Interview: Darren Aronofsky on “The Wrestler”

Darren Aronofky comes across as a very centered, easy-going, down-to-Earth guy. Not what you’d expect from the guy who directed Pi, Requiem For a Dream and The Fountain. Maybe not even The Wrestler, though his love of the story and the characters comes through when he talks about. I interviewed Darren Aronofsky in Seattle back in November, 2008, during his national press tour to promote The Wrestler, which had won the Golden Lion at the Venice Film Festival and was the buzz of the Toronto International Film Festival. Since then, the film has been praised as one of the best films of the year and Mickey Rourke’s tender turn as aging wrestler Randy “The Ram” Robinson the comeback story of the year. Rourke earned a Golden Globe Award and early Thursday morning, January 22, both he and co-star Marisa Tomei were honored with Oscar nominations.

Early in the film, in the scene where Mickey Rourke’s character, Randy, has slept in his van and wakes up the next morning, he’s instantly surrounded by kids who adore him and he adores them, I though to myself, “He’s Wallace Beery in The Champ!”

(laughs) Sure. When we cast Mickey it was pretty hard to get the film made, and the reason was is because pretty much every financer in the world said that Mickey Rourke wasn’t sympathetic. So it was important for me to prove them wrong. And I think after the first three or four minutes of the film, you’re kind of hooked into Mickey. It’s partly because of that scene but I think it’s also because you look into his eyes and he’s very truthful, he’s filled with soul, he’s filled with spirit, and there’s just a burning desire in him.

Mickey Rourke as Randy "The Ram" Robinson
Mickey Rourke as Randy "The Ram" Robinson

Mickey Rourke has been doing great work for the last eight years but no one has been noticing it because they’re mostly small films and supporting roles.

He’s also had to play tough guys a lot.
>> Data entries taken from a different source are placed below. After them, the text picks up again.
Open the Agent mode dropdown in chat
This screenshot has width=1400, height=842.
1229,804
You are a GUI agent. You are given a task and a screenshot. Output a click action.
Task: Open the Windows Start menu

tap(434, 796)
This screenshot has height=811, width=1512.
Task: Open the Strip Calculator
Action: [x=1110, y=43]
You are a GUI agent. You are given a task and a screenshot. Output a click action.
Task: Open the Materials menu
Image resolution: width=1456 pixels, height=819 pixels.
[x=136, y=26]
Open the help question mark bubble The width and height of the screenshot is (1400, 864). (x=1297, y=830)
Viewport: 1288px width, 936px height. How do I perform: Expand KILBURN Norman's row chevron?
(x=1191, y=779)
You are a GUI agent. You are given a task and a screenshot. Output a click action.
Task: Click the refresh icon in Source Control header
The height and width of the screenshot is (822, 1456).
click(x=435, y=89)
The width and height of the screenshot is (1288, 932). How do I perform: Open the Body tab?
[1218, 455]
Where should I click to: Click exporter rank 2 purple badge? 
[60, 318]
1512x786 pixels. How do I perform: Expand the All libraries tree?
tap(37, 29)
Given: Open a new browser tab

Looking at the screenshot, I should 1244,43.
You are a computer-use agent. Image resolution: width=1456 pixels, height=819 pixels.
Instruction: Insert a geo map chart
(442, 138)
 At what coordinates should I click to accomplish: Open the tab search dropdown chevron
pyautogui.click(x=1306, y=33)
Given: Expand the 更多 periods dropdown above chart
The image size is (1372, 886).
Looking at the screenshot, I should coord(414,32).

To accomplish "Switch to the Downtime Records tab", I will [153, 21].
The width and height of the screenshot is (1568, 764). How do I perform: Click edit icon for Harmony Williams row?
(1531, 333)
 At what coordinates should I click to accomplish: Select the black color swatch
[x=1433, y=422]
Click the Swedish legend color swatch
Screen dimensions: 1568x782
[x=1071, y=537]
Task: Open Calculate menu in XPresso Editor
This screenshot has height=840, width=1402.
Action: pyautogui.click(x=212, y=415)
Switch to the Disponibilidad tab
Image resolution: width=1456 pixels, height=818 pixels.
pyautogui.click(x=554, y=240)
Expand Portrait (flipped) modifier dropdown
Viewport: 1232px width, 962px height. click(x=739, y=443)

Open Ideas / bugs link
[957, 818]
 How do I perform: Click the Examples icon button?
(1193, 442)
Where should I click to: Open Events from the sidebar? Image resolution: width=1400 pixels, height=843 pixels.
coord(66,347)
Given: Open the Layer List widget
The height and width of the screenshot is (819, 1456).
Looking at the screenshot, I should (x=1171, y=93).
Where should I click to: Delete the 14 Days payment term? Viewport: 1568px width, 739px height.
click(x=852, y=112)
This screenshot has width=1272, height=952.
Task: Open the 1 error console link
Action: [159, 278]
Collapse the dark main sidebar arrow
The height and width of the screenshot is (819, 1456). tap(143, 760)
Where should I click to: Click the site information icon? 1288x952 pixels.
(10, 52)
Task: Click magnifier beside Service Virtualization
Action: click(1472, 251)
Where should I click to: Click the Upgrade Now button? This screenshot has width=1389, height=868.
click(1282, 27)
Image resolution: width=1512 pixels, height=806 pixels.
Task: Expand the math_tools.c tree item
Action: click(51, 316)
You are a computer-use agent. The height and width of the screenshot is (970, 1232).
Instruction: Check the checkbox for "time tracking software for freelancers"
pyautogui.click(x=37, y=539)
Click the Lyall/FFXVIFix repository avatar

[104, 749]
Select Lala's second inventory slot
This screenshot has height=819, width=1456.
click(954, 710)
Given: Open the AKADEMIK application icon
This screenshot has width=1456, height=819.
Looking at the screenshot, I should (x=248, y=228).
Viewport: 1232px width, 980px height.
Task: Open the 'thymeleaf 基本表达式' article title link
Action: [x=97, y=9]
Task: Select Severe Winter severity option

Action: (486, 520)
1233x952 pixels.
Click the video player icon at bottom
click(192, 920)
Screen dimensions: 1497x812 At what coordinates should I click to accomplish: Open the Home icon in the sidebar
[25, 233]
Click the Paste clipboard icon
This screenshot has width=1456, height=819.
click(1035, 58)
One of the great things about Mickey, that I remember from Angel Heart and The Pope of Greenwich Village and Barfly, is that even when he’s this incredible tough guy with all this machismo, there’s so much softness inside. And when you meet Mickey, that’s who he is. There’s a lot of armor built up, but it’s really covering up all this fear.

Casting him as a wrestler also evokes the boxing career he had after he left acting in the nineties.

Sure. I thought that, since he was a boxer, it would be very easy for him to learn how to wrestle. It was actually, I think, twice as hard for him. In boxing you want to hide your punches, you don’t want your opponent to see the punches. In wrestling, you want people in the back rows to see the punch coming two minutes before it ever happens. So Mickey really had to unlearn how he moved in the ring. I think also, as a boxer, you really look down on wrestling because it lampoons what you are doing. So it was hard, at the beginning, until Mickey learned to respect it as something that was as much sport as theater. Once he accepted that there was something theatrical going on, he was able to understand how to approach it.